I agree with that but I just
can't seem to do it. But that's the thing – the people that I really look up
to, like your Nick Cave or Paul Kelly, Leonard Cohen, they've all said that
they get down there and even ABBA all turned up to work and did varying levels
of how hard they pushed it. But, yeah, I think you need to be ready it all
times at least to honour when the muse does strike, I guess.
Except
Benny and Björn from ABBA used to go to their nice little cottage on an island
off Stockholm to write.
[Laughter] They wrote some
great songs.
They
absolutely did. They were also control freaks in the studio, by the sound of it
[laughs].
Yeah.
Now,
I'm curious that you went into Telstra Road to Discovery, because it used to be
Telstra Road to Tamworth. It's not that any more. But it's quite a structured
talent quest, for lack of a better descriptor – the structure of it seems to be
slightly at odds with what seems to be the fluid nature of your work usually.
So how did you find being in Telstra Road to Discovery?
It was completely bizarre and
you picked it well in – it didn't come naturally to me, but I'm so glad that I
did do it because it was just a whole new community of people to bounce ideas
off and some of my really closest friends were a part of that. And there's no
doubt that the program has led to some really great opportunities for my music
and they're really genuinely supportive of emerging independent artists, [and]
I don't know of any other massive corporation doing that. I'm sure they've got
their reasons to do it but it was so much more of a pleasure than I expected it
to be.
Well,
that's fantastic. And I've got to say from my perspective, as someone who now
has a lot about the Australian country music industry in particular, the
country music audience is extremely receptive of new artists regardless of age
or sex or even the sub-genre of country music therein. And I think because it
was originally the Road to Tamworth, Telstra knew that they could take young
artists and get them out to an audience and the audience would be receptive.
And I think that hasn't changed, even though it's no longer just focused on
country music. Country music to me is an anomaly, really, culturally speaking,
in all sorts of ways, because it seems to be the only form of Australian
culture – including books and films – where there's an audience just wanting
and accepting new artists. It's really fantastic.
Absolutely.
So
there you go, that's my little spiel about country music [laughs].

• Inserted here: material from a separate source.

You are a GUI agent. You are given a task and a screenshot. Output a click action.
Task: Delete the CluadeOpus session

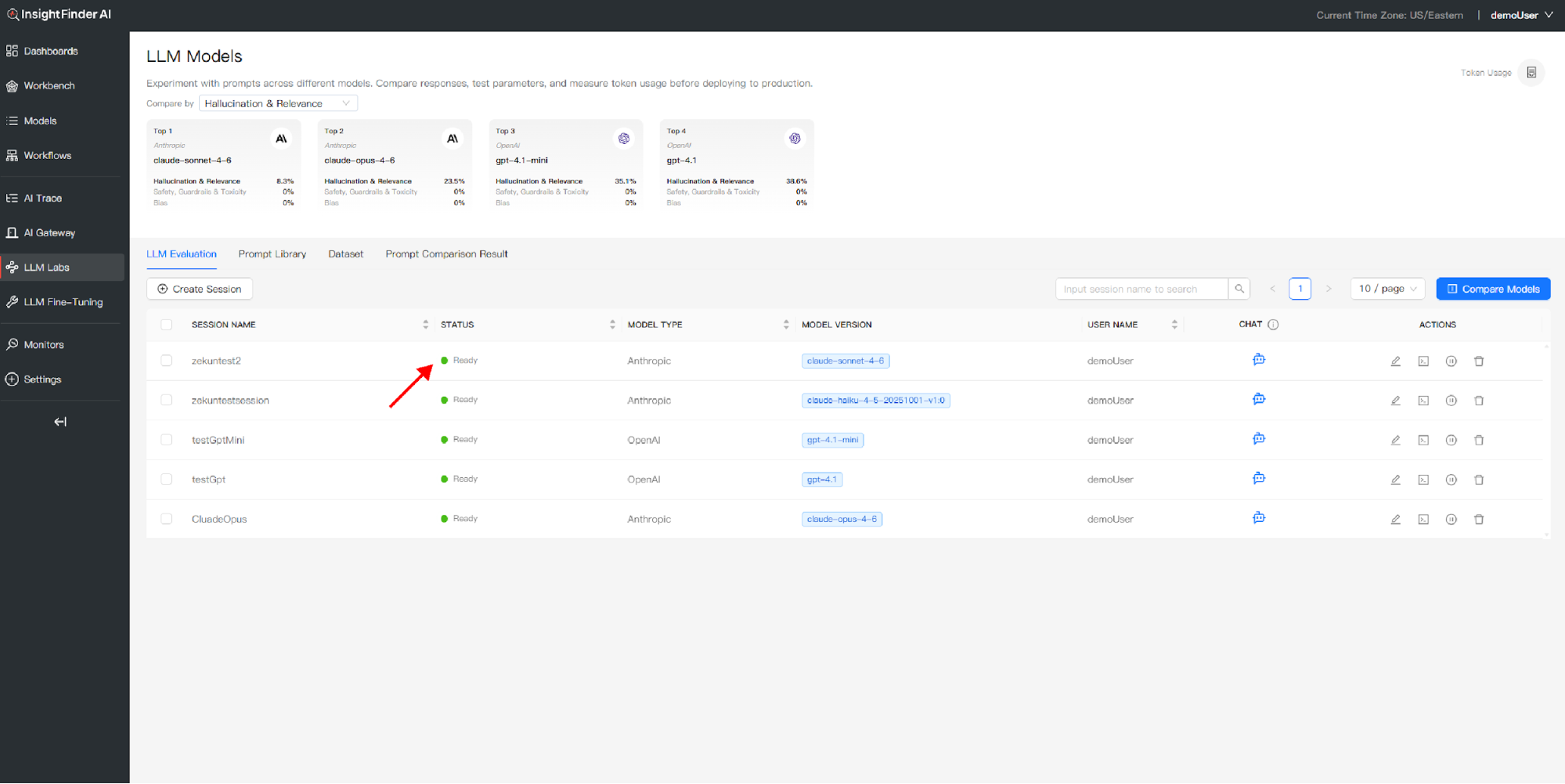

I couldn't agree more. I had
my first experience at Tamworth earlier this year and it was very much what you
were describing.
I'll
just ask you one more question, because I realise time is ticking away. Your
album is an independent release, as a lot of albums these days are. I'm
starting to wonder if record companies will have anyone left to put out. And I
was wondering if you like having your independence or has it been more work
than you expected?
No. I'm really glad, I'm so
glad that it's independent. I'm very lucky to have got a team around me to help
all of the logistical and business sides of the process. I don't think that I
could - I certainly couldn't have done it all myself. But yeah, I imagine that
all of my releases will remain independent.
I
think it's a really interesting time actually, in Australian music, at least. I
don't know what's happening elsewhere but I'm seeing such great quality
recordings, including yours, as independent releases and the artists owning
their own material, owning their own recordings which never used to be the case
and putting out beautiful-looking CDs and the quality of the production is
fantastic. So it's a fascinating time really.
Yeah. It's really open for
every man and his dog and that's a really good thing.
Before
I close, I'm just going to say when I was first listening to your record I
thought it was going someplace and then it went absolutely another, and it was
a really beautiful revelation when it went into these other places. And I think
that's probably the way your music and career will continue to go, heading in
one direction, going to another but the results will always be great.
That's kind, thank you.
Christopher Coleman Collective is out now.